Yaşananlardan çıkarılan ders ise "IMF'nin, insanlar sokağa dökülmeden önce HAYIR demeyi öğrenmesi".
Bu ders, gerek IMF'nin ve gerekse ekonomi uzmanlarının önemli bir bölümünün, ülkede kriz başladıktan sonra, Ağustos ayında yapılan kredi anlaşması konusunda ikileme düşmesi ve "eğer Aralık ayı yerine Ağustos ayında Arjantin'e "HAYIR" denmiş olsaydı kriz bu denli ağır yaşanmazdı" şeklinde düşünüyor olmasından kaynaklanıyor.
Öte yandan, Arjantin'in Ağustos ve Eylül ayındaki manzarasına bakınca, bu mazeretlerin ne kadar geçersiz ve anlamsız kaldığını görüyoruz.
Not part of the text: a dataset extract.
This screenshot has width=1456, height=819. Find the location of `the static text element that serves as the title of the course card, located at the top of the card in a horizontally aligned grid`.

Ağustos ayındaki kredi anlaşmasının yanlışlığı üzerine 5 Eylül tarihinde Los Angeles Times'da yayınlanan bir makale IMF Yönetiminden büyük bir tepki alıyor.
Kur destek gördü
15 Eylül günü aynı gazetede IMF- Dış İlişkiler Bölümü (External Relations Department) imzasıyla çıkan tekzipte bakın neler yazıyor:
* IMF ile yapılan yeni anlaşmanın riskleri olduğu doğrudur. Fakat, Arjantin'e uygulanan reform reçetesi doğru bir reçetedir ve güçlü bir uluslar arası desteği hak etmektedir.
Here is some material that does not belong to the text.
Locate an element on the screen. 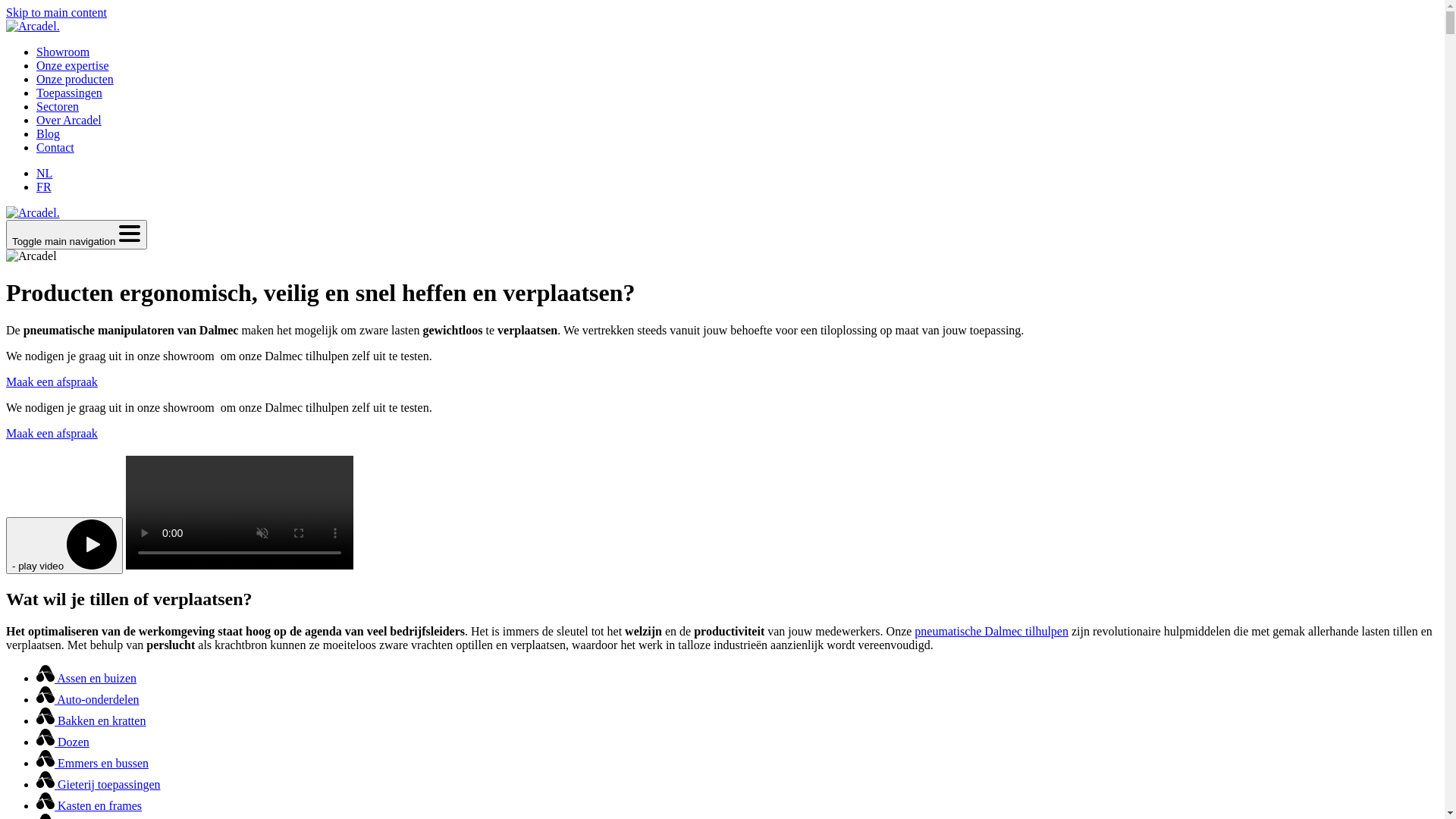  'Emmers en bussen' is located at coordinates (91, 763).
* Yeni anlaşma, daha şimdiden ülke içindeki güveni yeniden tesis etmeye başlamış, bankalardan para çekişi durmuş ve halk parasını yeniden finans sistemine yatıracak kadar ekonomiye güvenmeye başlamıştır.
* Editör Weisbrot çeşitli noktalarda yanılıyor. Özellikle, Arjantin'deki Para Kurulu ülke çapında, geniş oranda halk desteği buldu.
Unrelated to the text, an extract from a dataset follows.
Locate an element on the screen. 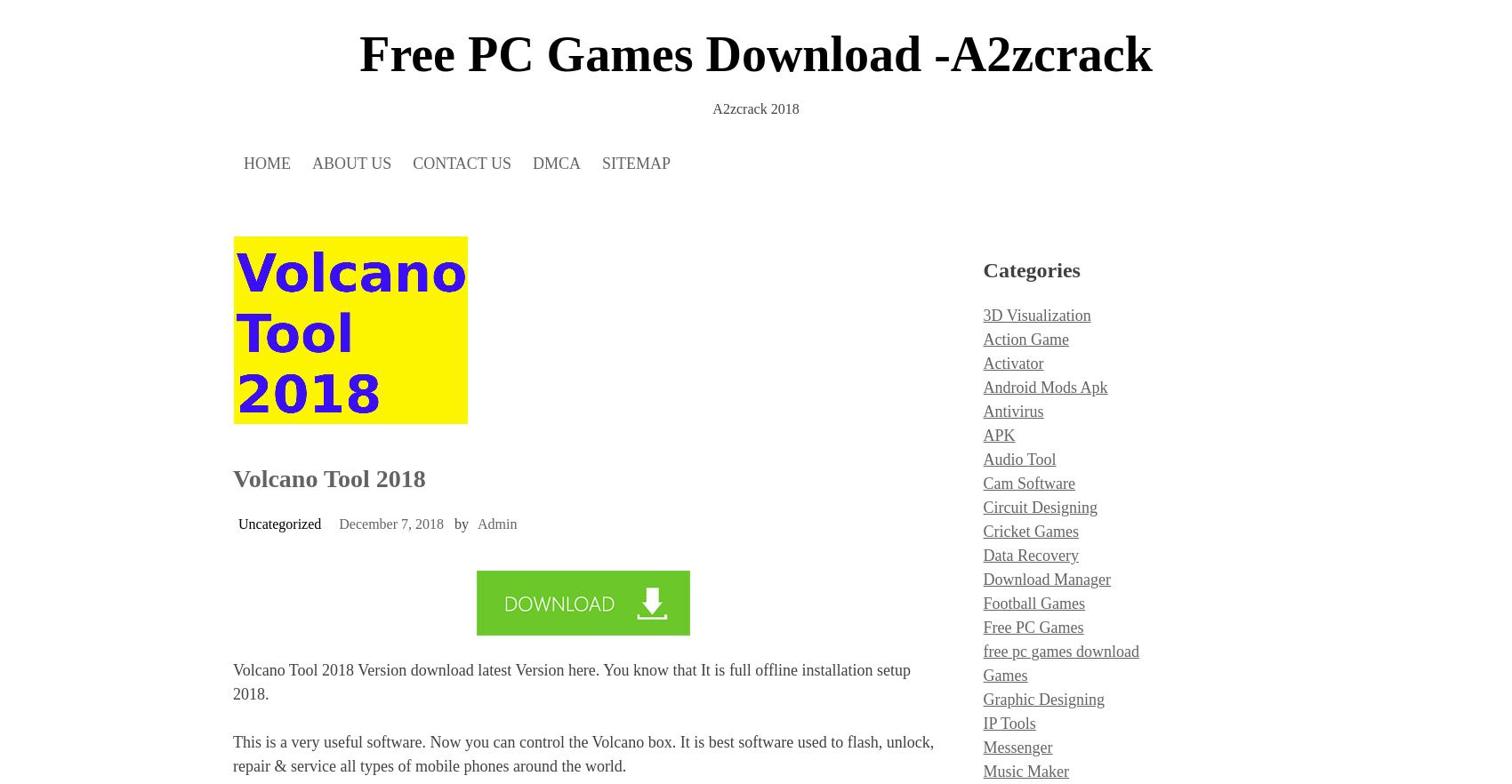  'System Utilities Software' is located at coordinates (983, 345).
* Arjantin ekonomisi şu anda büyük oranda dolarize olmuş; ev kiraları, şirketlerin borçları ve dayanıklı tüketim mallarının fiyatları dolar üzerinden hesaplanıyor.
* Böyle bir durumda Arjantin Peso'sunun devalüe edilmesi tam bir felakete yol açacak ve bir yandan ülkenin ödemeler dengesinde çok olumsuz bedellere mal olurken bir yandan şirket iflaslarını hızlandıracak ve işsizliği daha da yükseltecektir.
* Ayrıca, Hükümet yoksulların daha az zarar görmesi için belli sosyal programları korumakta, sosyal güvenlik sistemini reform ederek güçlendirmekte ve işçi ücretleri ile emeklilik ücretlerindeki kesintileri daha alt düzeylerde tutmaya çalışmaktadır.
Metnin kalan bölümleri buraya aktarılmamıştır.